Riverdale doing a musical episode is pretty comical to me given that they constantly have their main characters singing regardless. Despite that, I enjoyed the first musical episode. Who knows what I would feel after the third, however.
There is one instance in which I wouldn’t mind having another musical episode. While the chances are pretty slim, I would love another musical crossover between The Flash and Supergirl before Supergirl ends later this year. Unlikely, I know, but of all the Arrowverse crossovers, “Duet” remains one of my favorite crossover specials.
Between Grant Gustin, Melissa Benoist, Jesse L. Martin, and Darren Criss, this episode just screams musical talent. By bringing all these characters together, they were able to resolve a bunch of built up character drama across two different shows. The music wasn’t necessarily vital to the story, but it added a fun layer to it. Plus, Barry serenading Iris at the end of the episode made me swoon.

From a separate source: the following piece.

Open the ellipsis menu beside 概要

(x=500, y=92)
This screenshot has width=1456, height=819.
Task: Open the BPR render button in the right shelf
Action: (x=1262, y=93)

For me, a musical episode should just be fun. That’s what sets it apart from a normal episode of television. That and the creativity behind it.
Writers who want to take a stab at musical episodes should also be prepared to take creative swings. Make your characters sing some awful yet original songs that tie into the storyline. Don’t just sing “Chasing Cars” just because you used that song once at the beginning of your series. If we wanted to listen to Snow Patrol, we would.
Musical episodes are a daring task and so you might as well go all in.